* **The exercise**:
Retype the lines starting at the one containing "You are a GUI" and ending at the one containing "coord(510,661)", leaving the pictures out.

* **Records for the task**:
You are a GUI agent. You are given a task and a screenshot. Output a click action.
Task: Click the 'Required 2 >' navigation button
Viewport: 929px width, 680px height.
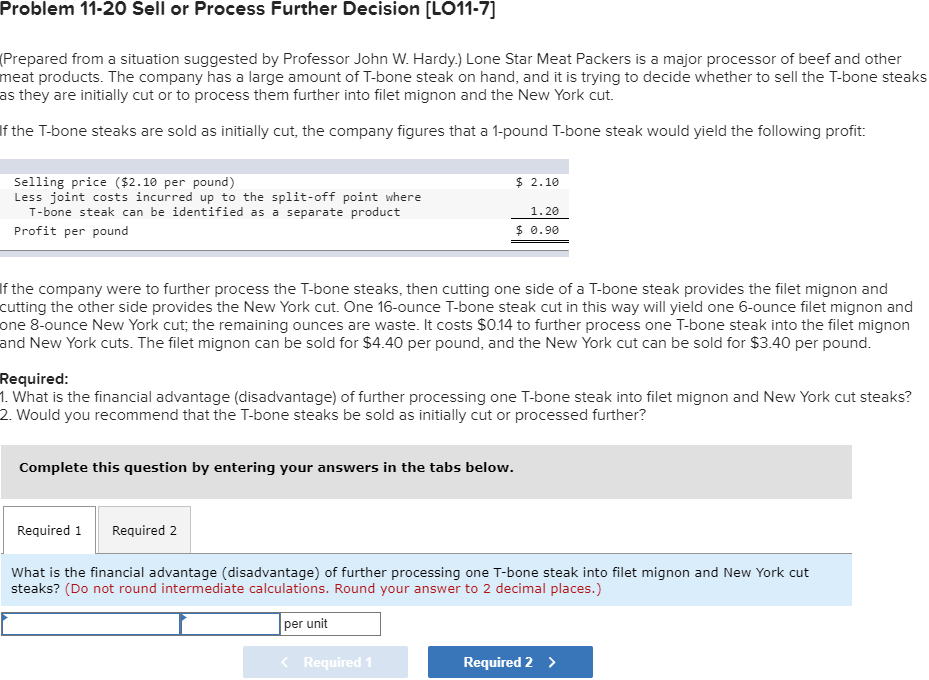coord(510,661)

---

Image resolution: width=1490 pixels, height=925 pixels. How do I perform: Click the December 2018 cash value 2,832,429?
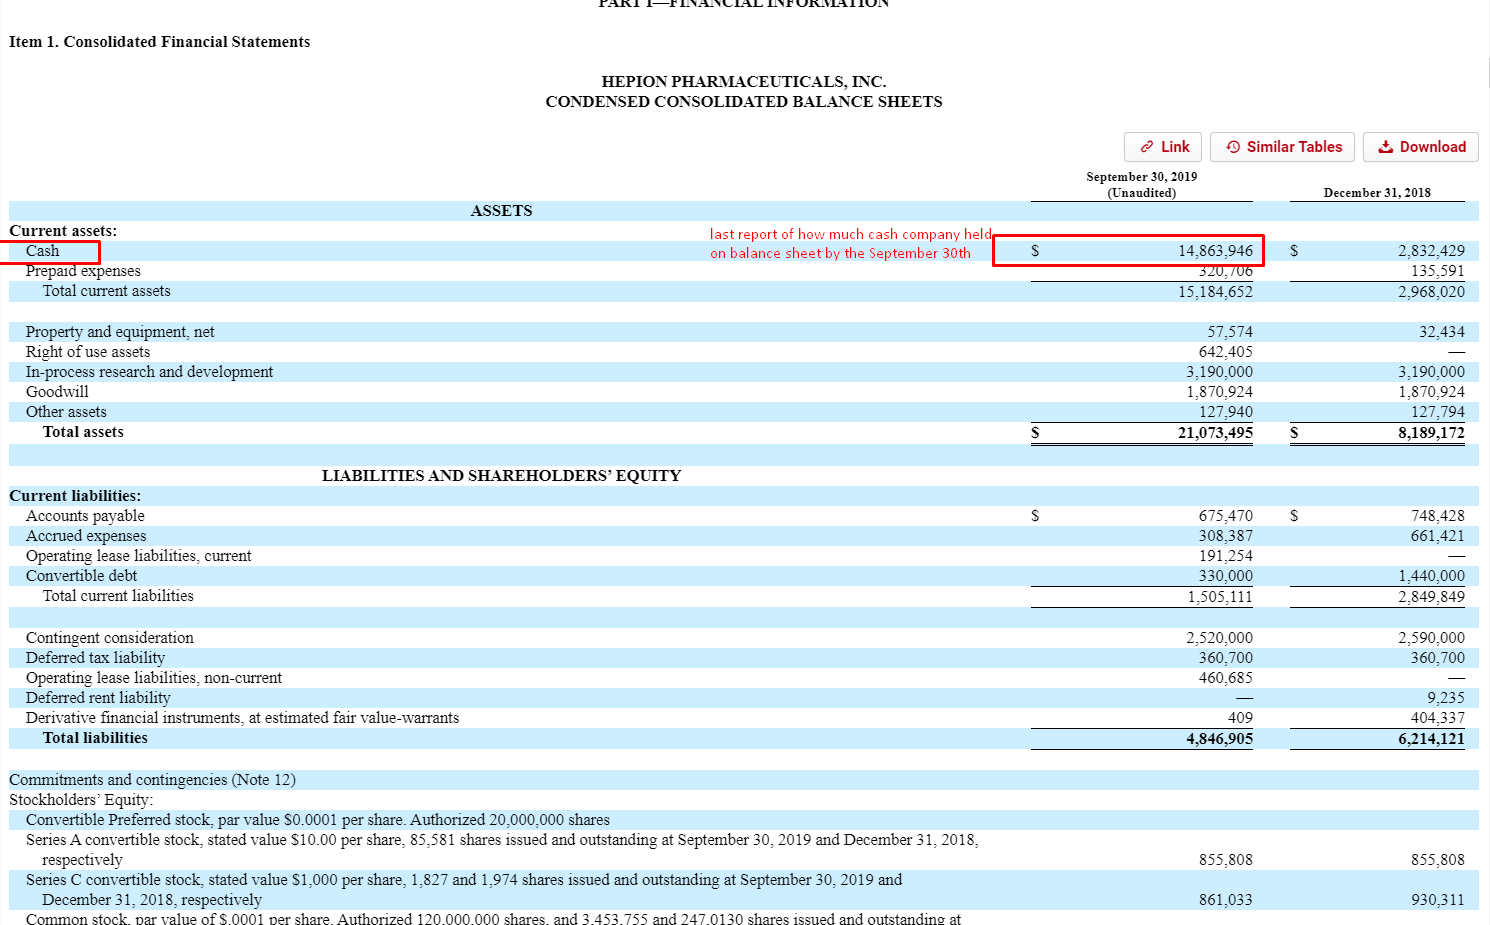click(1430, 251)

==

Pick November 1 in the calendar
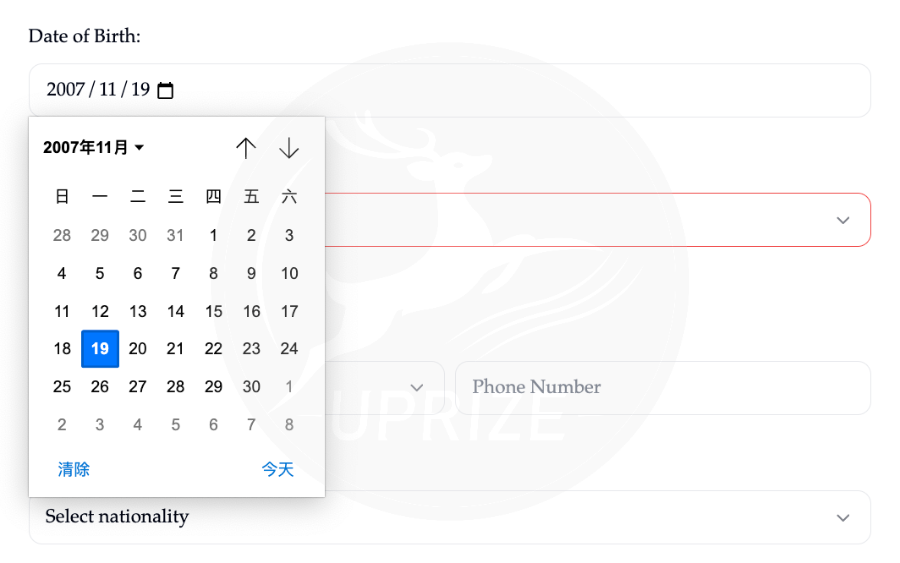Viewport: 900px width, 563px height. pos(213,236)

* **Task answer**:
You are a GUI agent. You are given a task and a screenshot. Output a click action.
Task: Click the 'Required 2 >' navigation button
Viewport: 929px width, 680px height.
coord(510,661)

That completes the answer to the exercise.